Key Events
U.S. equity futures, including for the Dow Jones, S&P 500, NASDAQ and Russell 2000, are signaling their underlying benchmarks will open significantly lower, after mounting fears of a new coronavirus out of China rattled markets this morning. This follows the selloff of Asian and European stocks yesterday in the aftermath of Moody’s downgrade of Hong Kong's credit rating, the result of seven months of political unrest in the Asian financial center which the local government has been unable to resolve.
European shares as well as oil and the U.S. dollar are also lower.
Global Financial Affairs
Stocks in Asia were the biggest losers thus far today, the current source of investors’ headaches.
Hong Kong’s Hang Seng led the declines, (-2.8%), with most Asian benchmarks, including China's Shanghai Composite and South Korea's KOSPI, falling at least 1 percentage point.
Technically, the HK index plunged below its uptrend line since the December bottom, just when it was outperforming, a result of the announcement of a tentative Phase-1 U.S.-China trade deal. At that time, the 50 DMA was about to cross over the 200 DMA, which would have triggered a golden cross, generally considered bullish. However, if the smaller MA were to find resistance below the large MA, it would be considered bearish.
Another factor weighing on the Hang Seng in particular was Moody’s downgrade of Hong Kong’s credit rating from Aa2 to Aa3. The ratings agency's rationale:
"The absence of tangible plans to address either the political or economic and social concerns of the Hong Kong population that have come to the fore in the past nine months may reflect weaker inherent institutional capacity than Moody’s had previously assessed.”
Another theme currently frightening traders is the deadly pneumonia-like virus that has already claimed the lives of four people in central China. The potential for exponentially more victims of the illness amid travel related to this week's Lunar New Year holiday in Asia is ramping up market concerns.
As well, investors likely took advantage of the final trading days ahead of the holiday to take profit on all the bad news.

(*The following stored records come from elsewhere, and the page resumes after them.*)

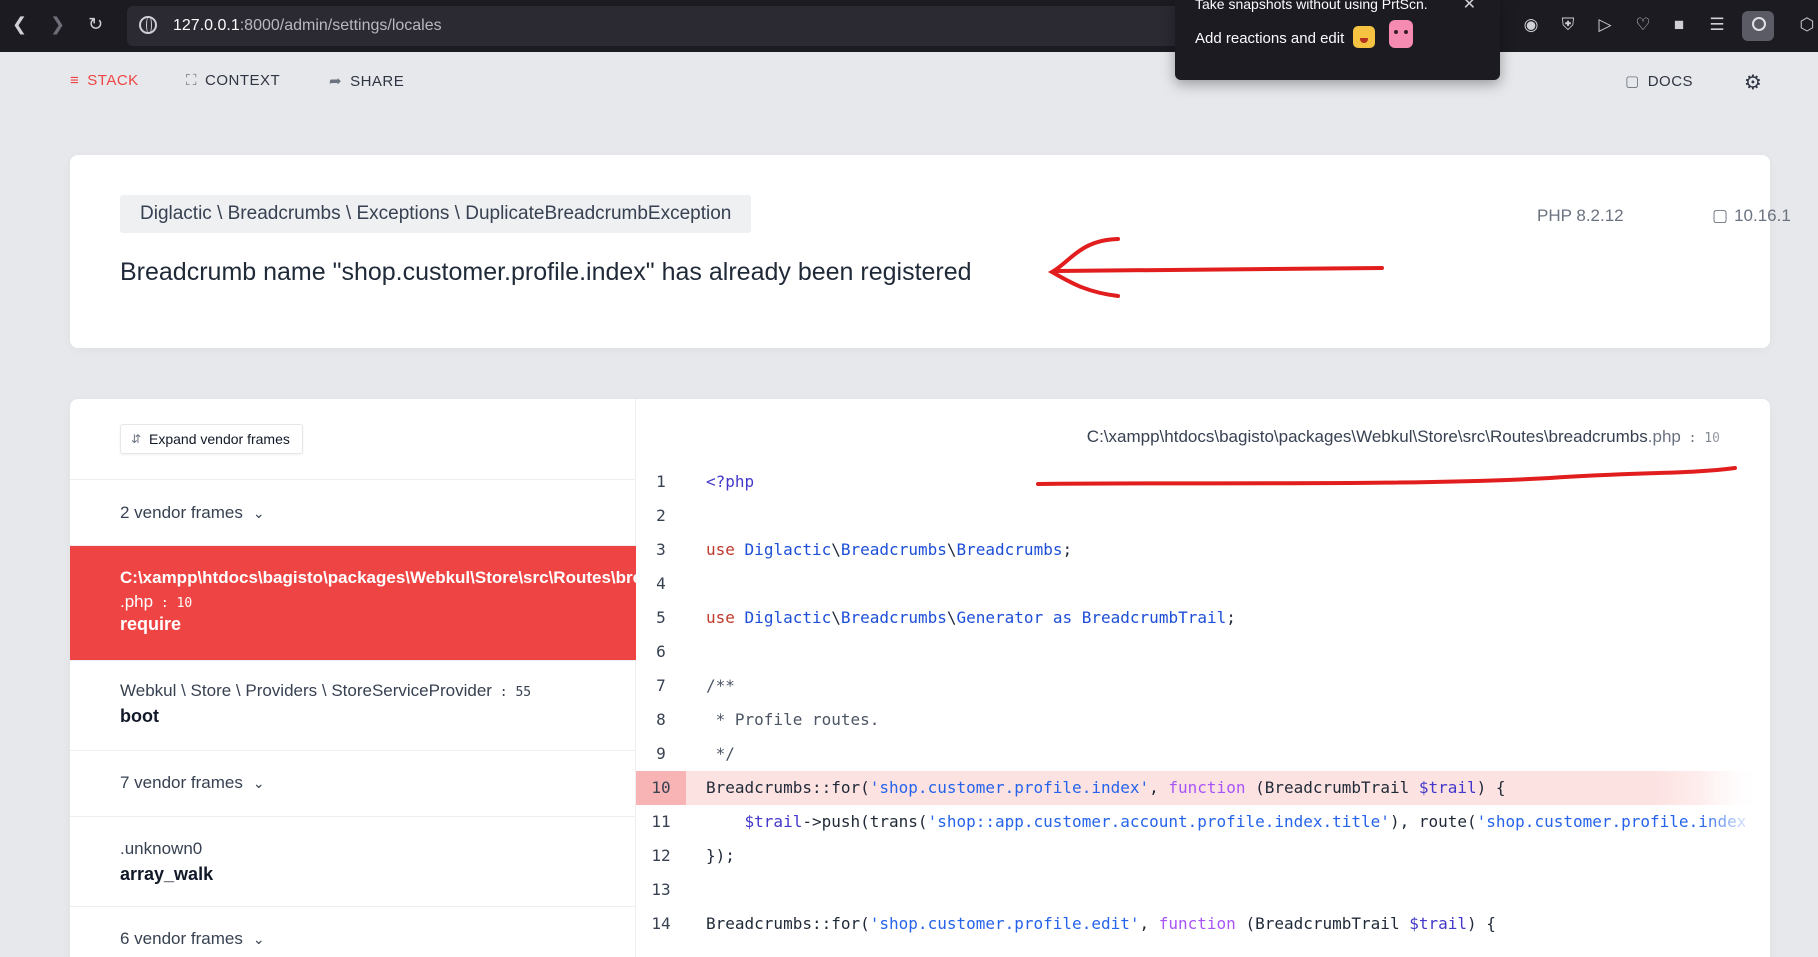 Image resolution: width=1818 pixels, height=957 pixels. What do you see at coordinates (1270, 38) in the screenshot?
I see `popup-subtext: Add reactions and edit` at bounding box center [1270, 38].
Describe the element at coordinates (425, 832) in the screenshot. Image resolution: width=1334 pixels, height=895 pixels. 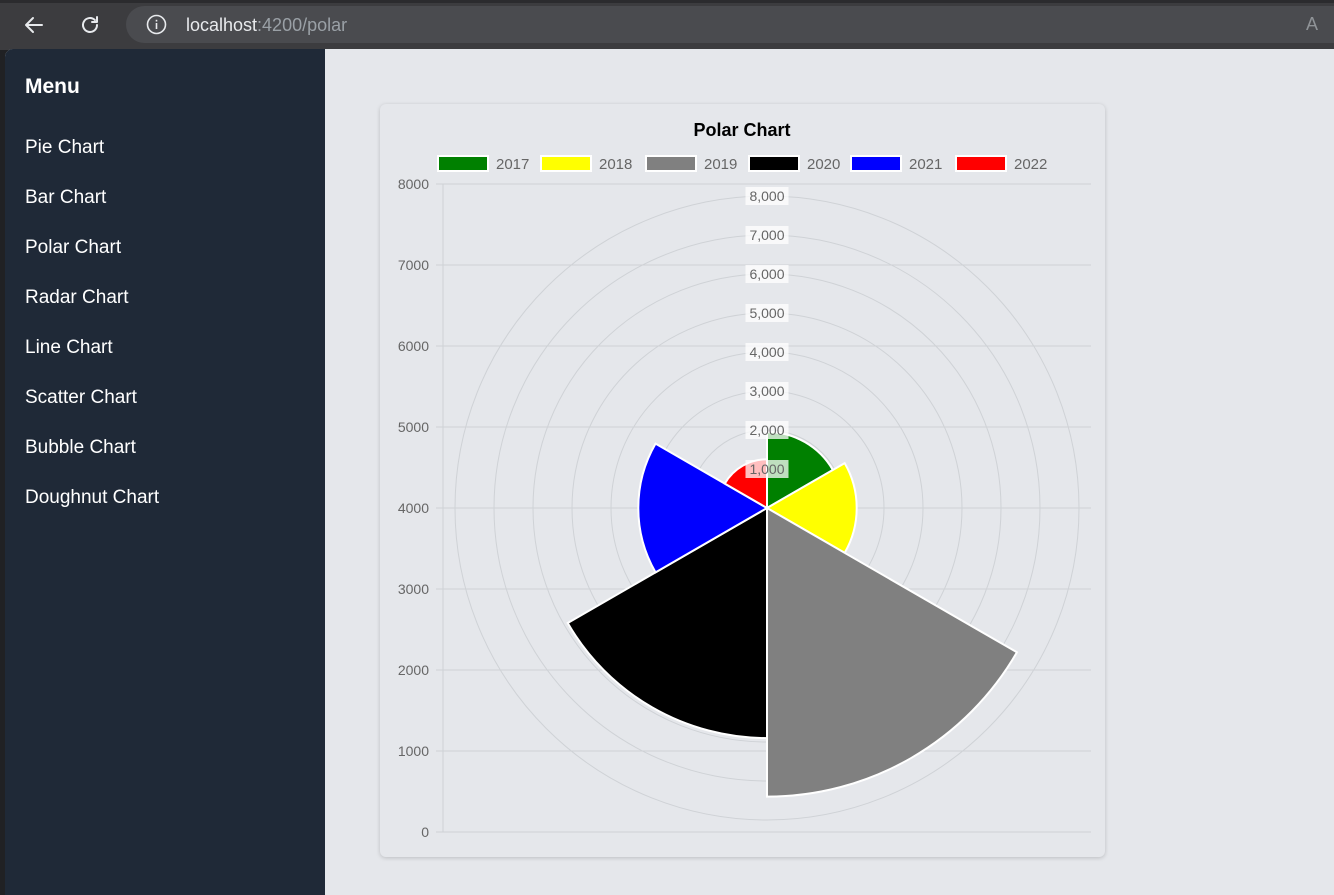
I see `y-tick-label-0: 0` at that location.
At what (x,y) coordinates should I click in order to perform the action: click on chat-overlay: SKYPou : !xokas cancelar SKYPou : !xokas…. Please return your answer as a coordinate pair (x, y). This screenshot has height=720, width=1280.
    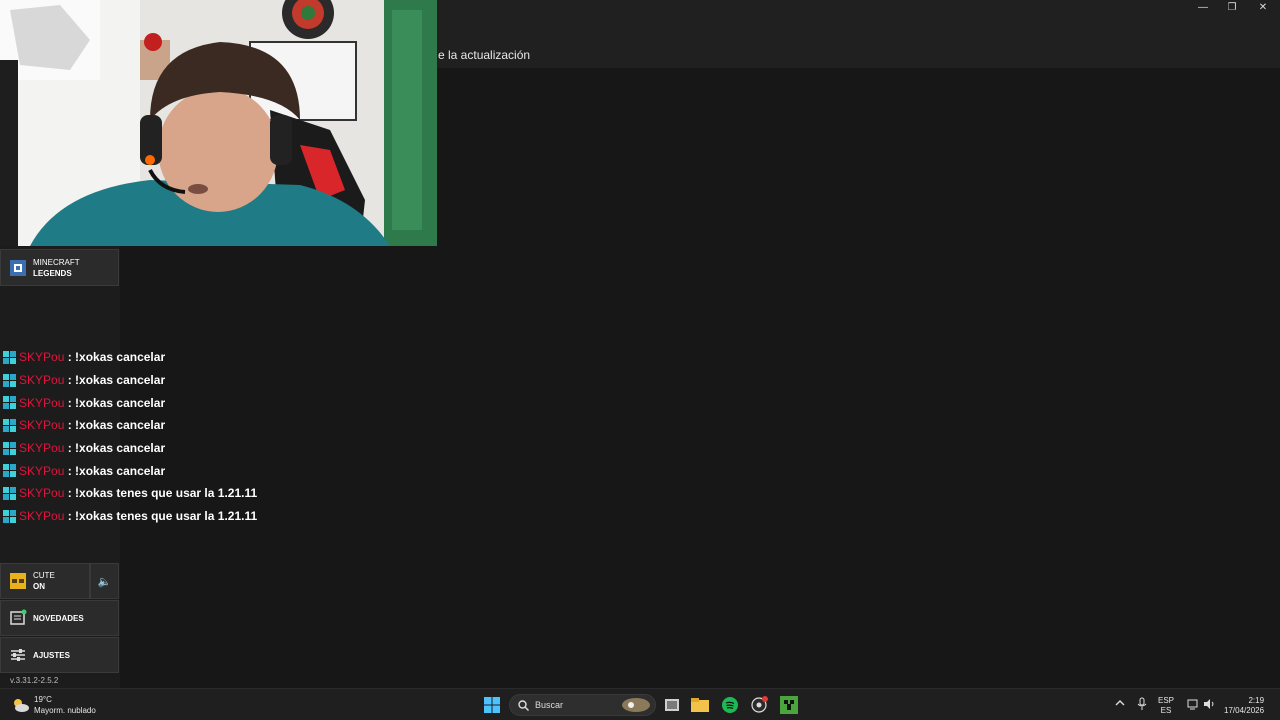
    Looking at the image, I should click on (130, 437).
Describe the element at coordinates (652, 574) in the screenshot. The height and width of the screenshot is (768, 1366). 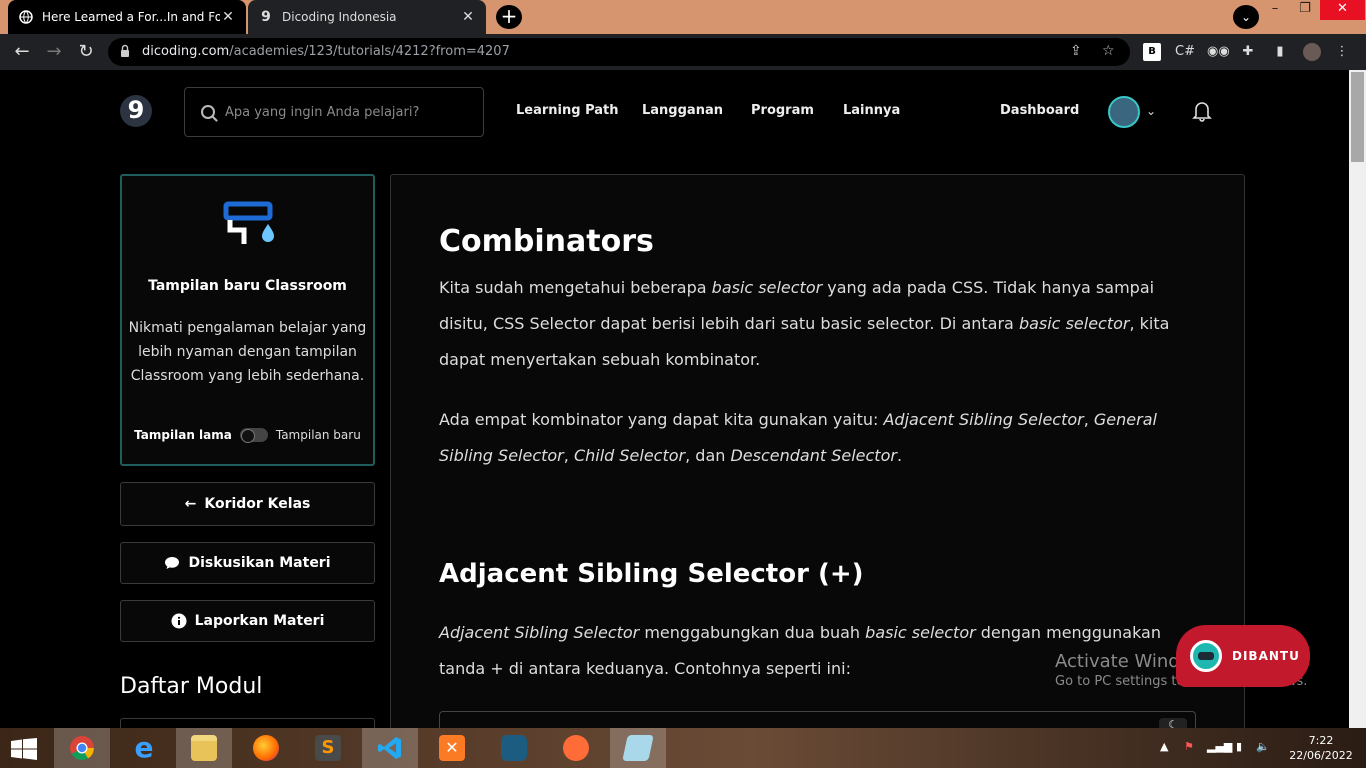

The start of this week's trading looks decidedly more sober than last week's risk-on exuberance, which catapulted U.S. and European shares to fresh new all-time highs.
On Tuesday, financial shares and airline stocks were a drag on the STOXX Europe 600 Index, pushing the pan-European benchmark to a second day of declines, after UBS (SIX:UBSG) disappointed on key metrics and Air France KLM SA (PA:AIRF) and Deutsche Lufthansa AG (DE:LHAG) among others, slumped on rising oil prices.
Contracts for the three main U.S. equity benchmarks all pointed to a drop of at least half a percentage point when Wall Street returns later today from the long holiday weekend.
Today's sudden risk aversion has spurred investors to rotate into havens.
The yield on U.S. 10-year Treasury notes dropped, but remained sandwiched between the 200 and 100 DMA.
The dollar edged lower for a second day of losses, beneath the 200 DMA but still above the top of a falling channel.
Oddly, gold also dropped, even though the dollar is slightly lower and equities are selling off selloff. This is stranger still, since, as we recently pointed out, gold has been climbing together with equities.
Bitcoin was little changed today, after slumping for the past two days, when it failed to remain above its 200 DMA.
The BoJ maintained rates while increasing its economic outlook for the year. The USD/JPY fell the most since Jan. 3, upon reaching a downtrend line since May 2015.
The pervasive risk-off sentiment exacerbated an oversupplied oil market, offsetting Libya’s loss of exports, leading to a sell-off of the commodity, which fell below its uptrend line since early October.
Up Ahead
- Companies including Netflix (NASDAQ:NFLX), International Business Machines (NYSE:IBM), Procter & Gamble (NYSE:PG) and Intel (NASDAQ:INTC) all report earnings this week.
- Policy decisions are due from central banks in Canada, Indonesia and the European Central Bank.
- The World Economic Forum, an annual gathering of global leaders in politics, business and culture, opens today in Davos, Switzerland.
Market Moves
Stocks
- Futures on the S&P 500 Index declined 0.3% from Friday’s close, as of 8:03 a.m. London time.
- The Stoxx Europe 600 Index decreased 0.7%.
- The MSCI Asia Pacific Index fell 1%.
Currencies
Bonds
- The yield on 10-year Treasuries dipped two basis points to 1.80%.
- Germany’s 10-year yield fell one basis point to -0.22%.
- Britain’s 10-year yield decreased one basis point to 0.643%.